Fast weight programming and linear transformers: from machine learning to neurobiology

Fast Weight Programming and Linear Transformers: From Machine Learning to Neurobiology

Overview

This primer introduces the concept of "fast weight programmers" (FWPs), a class of recurrent neural networks with dynamic, two-dimensional hidden states that serve as short-term memory. FWPs have connections to both the transformer architecture in machine learning and models of synaptic plasticity in neurobiology.

Problem & Context

• FWPs provide a novel computational model for sequence processing that is more efficient and expressive than standard recurrent neural networks.
• The dynamic weight matrices in FWPs offer a compelling abstraction for understanding synaptic plasticity in the brain.
• FWPs sit at the intersection of machine learning and computational neuroscience, with the potential to inspire new directions in both fields.

Methodology

• The primer first reviews conventional recurrent neural networks, state space models, and the transformer architecture.
• It then introduces the core concept of FWPs, including a basic "vanilla" instantiation and connections to the transformer.
• Several extensions and variations of FWPs are presented, with a focus on the update rules and corresponding local objectives.
• The paper discusses how FWPs relate to ideas of local online learning, metalearning, and biologically-compatible learning mechanisms.
• An analysis of the expressive power of different FWP models is provided, along with a comparison of their computational complexity to transformers.
• Finally, the paper speculates on potential neurobiological implementations and broader implications of the FWP framework for modeling synaptic plasticity.

Results

• FWPs can be viewed as a system of two networks - a "slow net" that programs the weights of a "fast net" through an update rule.
• This update rule can take many forms, including Hebbian, error-correcting, and various extensions.
• Many recently proposed efficient sequence models in machine learning can be expressed as specific instantiations of the general FWP framework.
• FWPs offer a novel perspective on achieving biologically-compatible local learning in artificial neural networks.
• Analysis shows that FWP models with more expressive update rules (e.g. DeltaNet) can handle certain computational tasks that simpler FWPs struggle with.
• Transformers and FWPs appear to have complementary strengths, with transformers excelling at precise retrieval and FWPs being more expressive and efficient.

Interpretation

• The FWP framework provides a unified formalism for modeling diverse forms of synaptic plasticity in the brain, including both Hebbian and non-Hebbian mechanisms.
• FWPs could implement rapid synaptic modulation, with the "fast weights" corresponding to AMPA receptor dynamics and the "slow net" governing NMDA receptor-mediated plasticity.
• The ability of FWPs to express local learning within their sequential dynamics offers a promising direction for developing biologically-plausible learning algorithms.
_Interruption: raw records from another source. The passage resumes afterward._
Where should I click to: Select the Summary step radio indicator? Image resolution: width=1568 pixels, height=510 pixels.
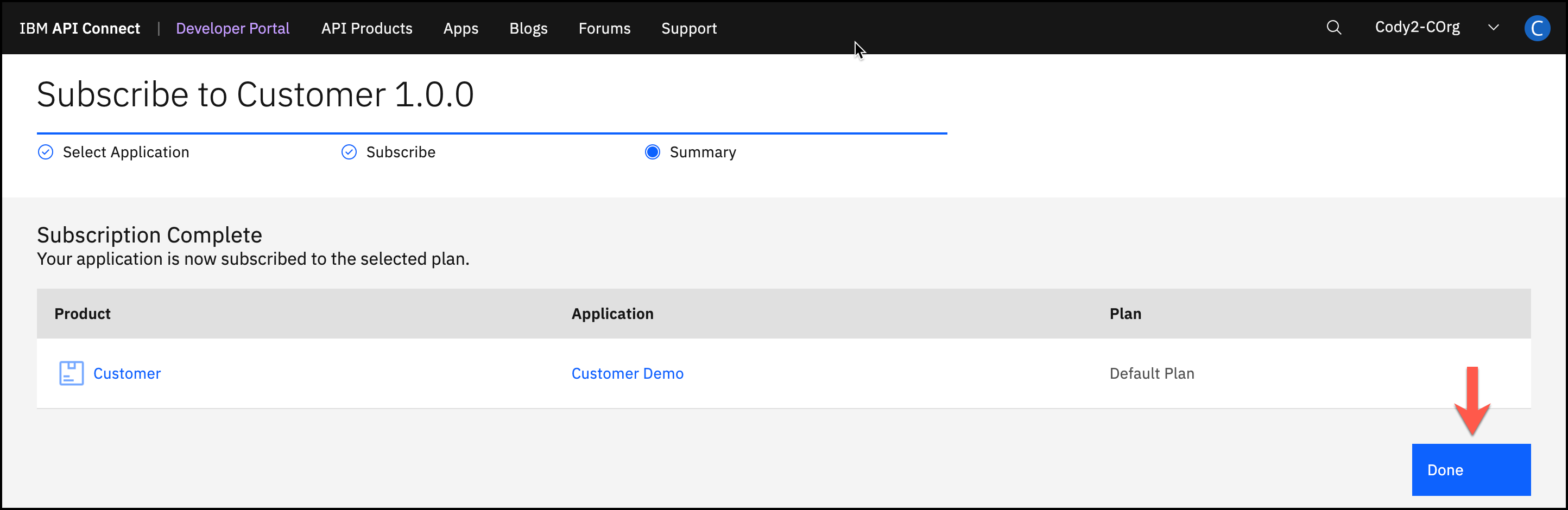click(652, 152)
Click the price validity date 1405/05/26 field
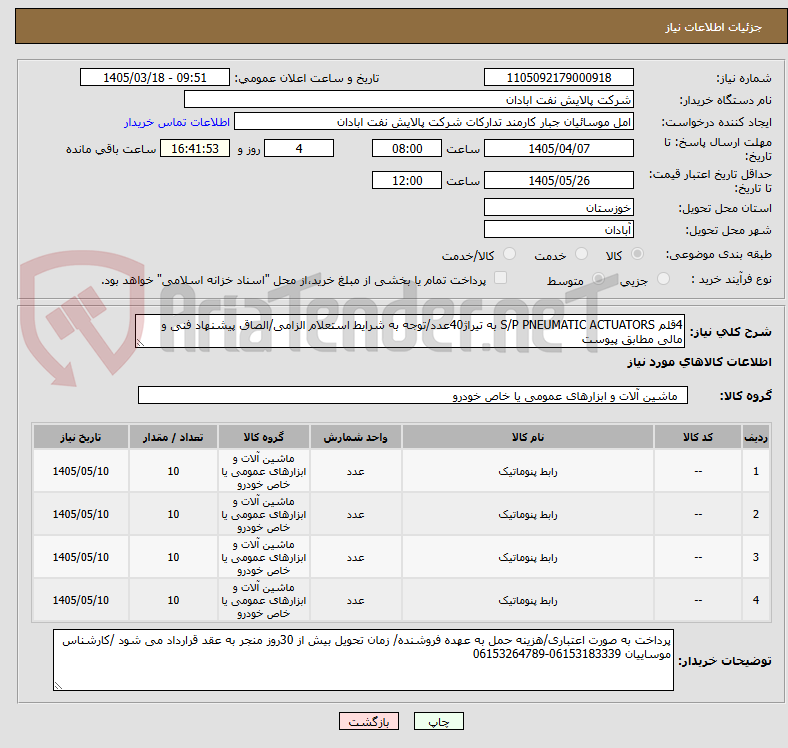Screen dimensions: 788x748 pos(558,180)
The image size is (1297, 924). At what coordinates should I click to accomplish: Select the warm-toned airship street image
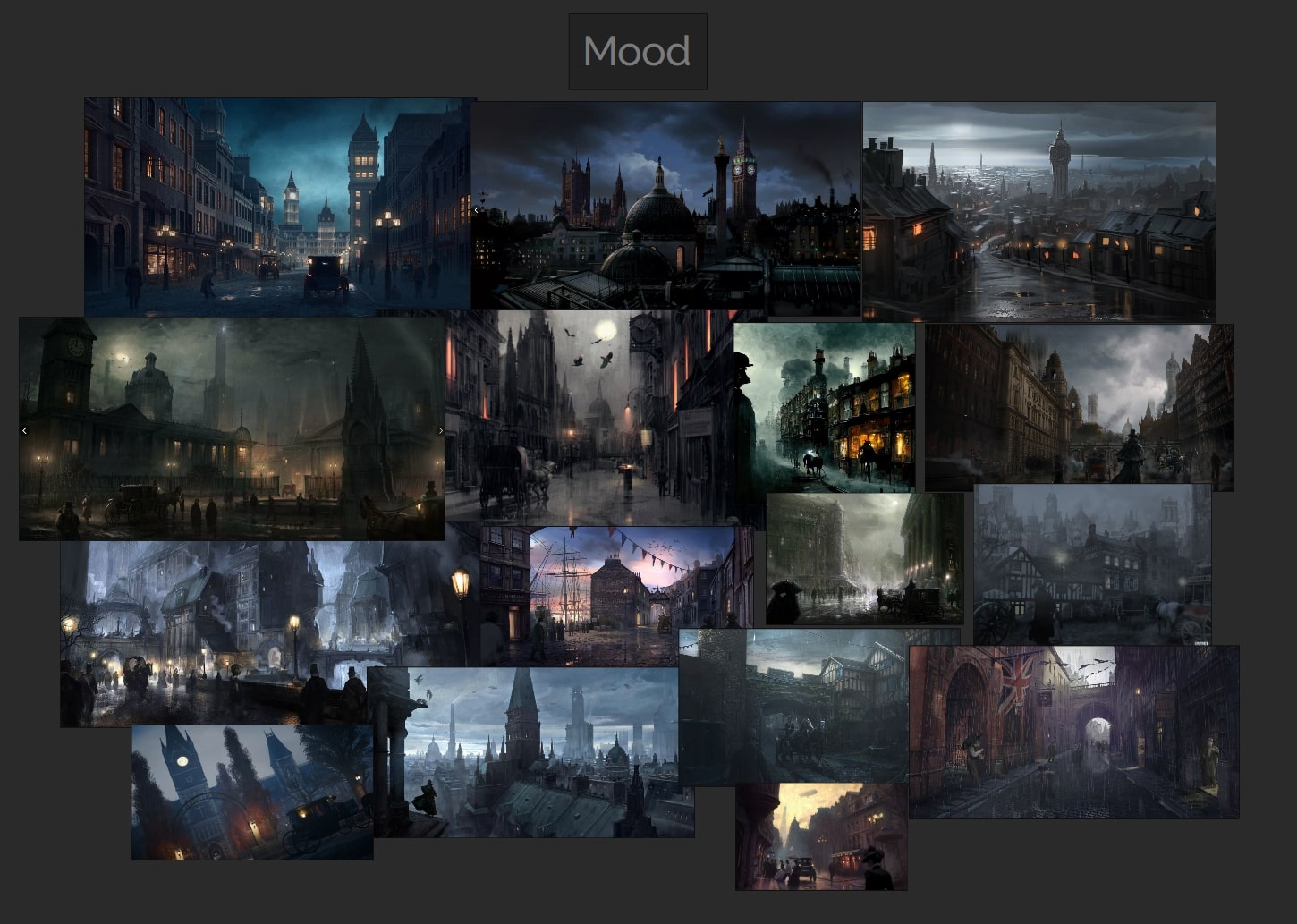[x=820, y=837]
Limitations & Uncertainties

• The neurobiological implementation details and connections to neural mechanisms are highly speculative at this stage.
• The comparative analysis of expressive power and complexity is primarily theoretical, and more empirical evaluation is needed.
• The extent to which FWPs can match or exceed the performance of transformers on practical tasks remains an open question.

What Comes Next

• Further exploration of the FWP framework to model a wider range of synaptic plasticity phenomena in neuroscience.
• Detailed investigations into the computational and learning-theoretic properties of different FWP variants.
• Empirical studies comparing FWPs and transformers on a diverse set of sequence processing benchmarks.
• Investigations into hybrid architectures that combine the strengths of FWPs and transformers.
• Development of biologically-inspired learning algorithms inspired by the FWP concept of local, online learning.